The Mississippi well being official says the state will see many Covid deaths within the coming days
Medical staff from the Delta Health Center will be waiting on Jan.
Spencer Platt | Getty Images
Rising Covid-19 cases and hospital stays in Mississippi are driving mortality rates across the state, the state health officer said.
“We’re going to see a lot of deaths in the coming days, it’s just inevitable,” said Dr. Mississippi state health officer Thomas Dobbs on a briefing call on Wednesday.
Covid cases have risen in Mississippi last month, up almost ten-fold from a seven-day average of 267 new cases a day a month ago to 2,640 on Tuesday, according to Johns Hopkins University. The death toll, while still relatively low, has risen from a seven-day average of about three deaths a day a month ago to more than 13, the data shows.
The state’s hospitals are overcrowded with Covid patients, who take up around 47% of the state’s available intensive care beds, according to the Department of Health and Welfare.
Most of the most recent hospitalizations have been to people under the age of 50, and the state is seeing more children than last winter, state health officials said. There are currently six children with Covid in intensive care across the state, four of whom are life sustaining, and the state has only one specialty hospital for children.
“We’re going to see more of this, especially when we see broadcasts in school settings,” said Dobbs.
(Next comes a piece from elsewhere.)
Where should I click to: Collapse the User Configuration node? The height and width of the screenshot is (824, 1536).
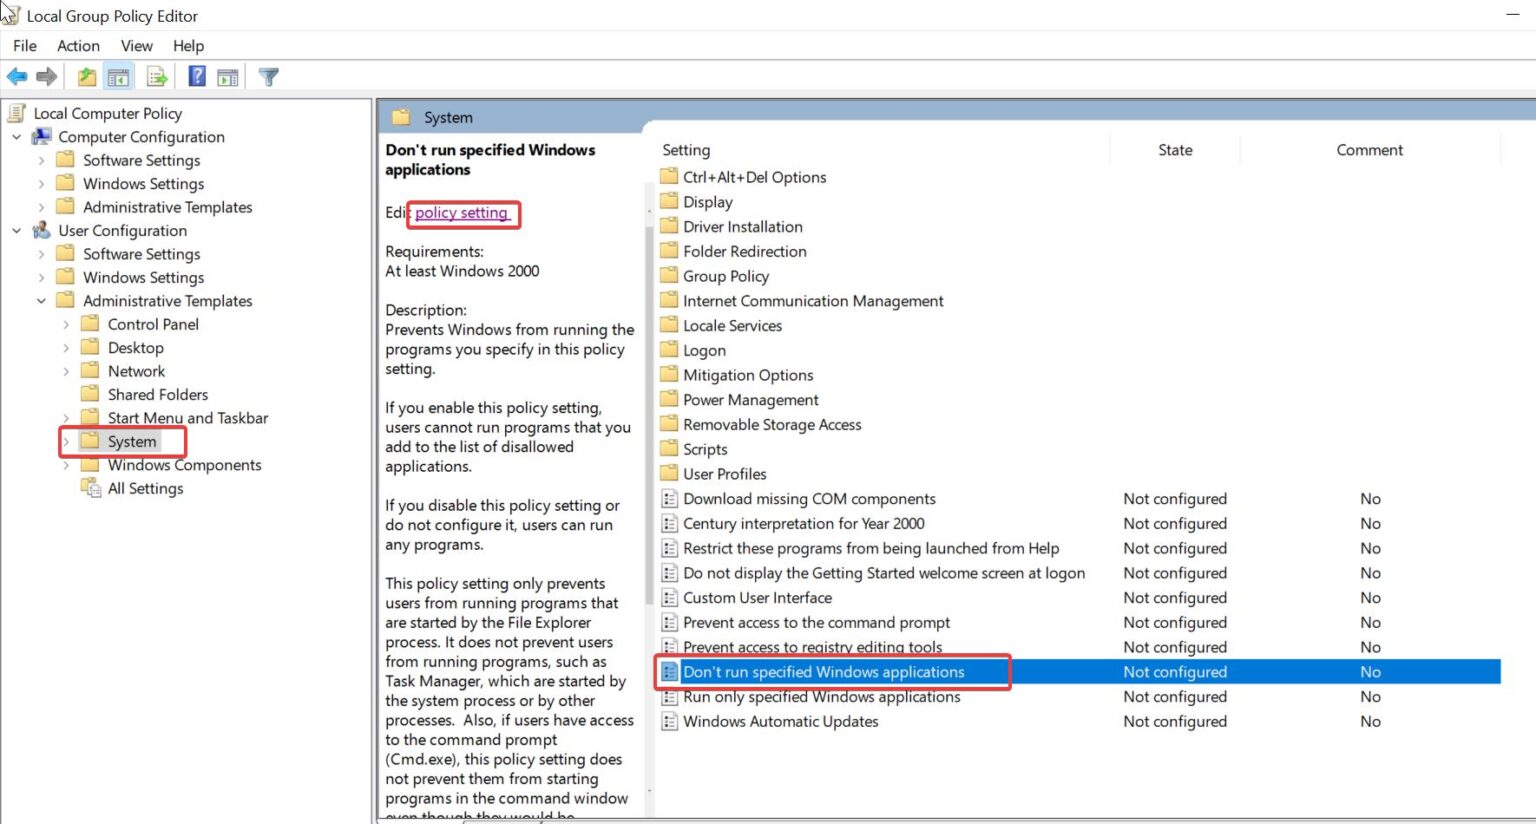[x=16, y=230]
About 97% of the new cases in the state involve unvaccinated people, and the vast majority of deaths after the new cases will occur in unvaccinated people, he said. Daily hospital stays in the state are at their highest level since the pandemic began.
“We wouldn’t have this situation if we had a higher vaccination rate,” said Dobbs.
The state has the lowest per capita vaccination rate in the United States, but daily vaccination rates have tripled in the last month due to the spread of the dominant Delta variant, according to state health officials.
The vaccination will take weeks to provide adequate protection, Dobbs said. Patients are currently being turned away from busy local hospitals and redirected to other hospitals in the state that could be miles from the patient’s home.
“Don’t be surprised if you get sick and end up in a hospital 200 miles away,” said Dobbs.
Mississippi health officials say they don’t see any decline in cases or hospital stays in the coming weeks.
Vaccination is the best way to stop the spread of the Delta variant, Dobbs said. Individuals who are not vaccinated should wear a mask in public, especially indoors, and avoid gatherings where transmission could occur.
“I understand people’s desire for individual freedoms, but we’re in it together and what you do affects everyone,” said Dobbs.